On Tue, Jan 23, 2018 at 2:45 PM, Luke Kenneth Casson Leighton lkcl@lkcl.net wrote:
do you happen to know if the building blocks - the key high-cpu-load parts - of HEVC (aka H.265) _happen_ to be the same or near-identical to MPEG or H.264 and so on?
I don't know. But youtube is pushing vp9 and it's successor av1 now. These are royalty free, while the situation with h.265 is a bit unclear to me in regards to what products need royalties or not. One thing I do know is that h.265 uses blocks of 64x64 pixels for compression vs 16x16 of h.264.
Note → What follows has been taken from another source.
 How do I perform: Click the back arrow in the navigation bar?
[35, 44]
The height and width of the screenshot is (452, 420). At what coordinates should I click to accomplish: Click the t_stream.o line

also critical will be a YUV->RGB converter plus scaler... and oh look! https://opencores.org/project,video_stream_scaler
if anyone remembers the National Semi Geode LX800 (bought by AMD), that, staggeringly, could actually do 720p video displayed on 1600x1200 (with a bit of a tear at times), and could easily do 1280x720 (without tearing) @ 30fps.... *ENTIRELY IN SOFTWARE*... because it had a YUV->RGB converter hard macro that took care of the most expensive bit.
... and that was a 500mhz 486 with DDR2 RAM! absolutely incredible.
That sounds impressive indeed.
so, anyway, yes: each little piece of the puzzle will be needed, saving big chunks of CPU cycles.